Indeed, Singh said that the usual route for Wipro to break into a new account is via a recommendation from a current client. She gives the example of energy company Transco which announced a $20m SAP applications development and integration deal with Wipro in July 2002, after receiving a positive reference from UK utility Thames Water, with whom Wipro entered a contract in January 2001.

Singh said that the growing competition in the offshore sector is giving the marketing department an increasingly important role within Wipro. As a company, we were not particularly focused on sales and marketing three years ago, because demand exceeded supply, she said. I found myself having to market the marketing department to the board, but we are now seen as a way to help recruit new clients and employees.

Although Wipro Technologies is increasingly pitching for business at major Western clients against global rivals such as Accenture and IBM Global Services, Singh said that Wipro is not adopting their preferred methods of advertising, such as television and airport billboard campaigns.

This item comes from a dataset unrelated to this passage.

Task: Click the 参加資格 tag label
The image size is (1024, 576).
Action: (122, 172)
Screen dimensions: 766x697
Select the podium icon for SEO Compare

She said: We produce white papers on particular industry issues and get Azim Premji to speak at events such as the World Economic Forum in Davos, which help to raise the company’s profile through thought leadership. We are also sending more informed mail shots and using analytics to ensure that we are targeting the right companies in the right vertical markets.

India’s main software industry body NASSCOM has suggested that the column inches in US and European news services warning of the damaging effects of offshore delivery on local economies has actually alerted more companies to the potential cost benefits of sourcing IT skills from locations such as India. Singh said: It is hard to quantify, but I would say that the debate has helped to attract the attention of CIOs. We are enjoying double-digit quarterly growth, and offshore deal sizes are getting bigger.

For the quarter ended June 30, Wipro Technologies reported earnings before interest and tax of INR 3.33bn ($72m), up 84% on 2003, on revenue that grew to INR 13.2bn ($287m). Excluding an INR 242m ($5m) revenue reduction from the different Indian GAAP and US GAAP accounting standards, sales for Wipro Technologies would actually have grown 47% to INR 13.5bn ($294m). The company said its operating margin was 25% for the quarter, a 5% increase on the same period in 2003, which was due to cost efficiencies and sending more of its work offshore.

In addition to attracting new clients, the second role of Wipro’s marketing team is to attract new recruits The company recruited 3,015 new staff during its first financial quarter ending June 30, taking its total staff numbers to 31,517. Singh said that the attraction of working for Wipro is its investment in training (some 5% of a worker’s billable time is spent in technical training programs), and also said that graduate recruits get more of a chance to travel and work in the US and the UK than they would if they joined the Indian operation of a Western services company such as Accenture.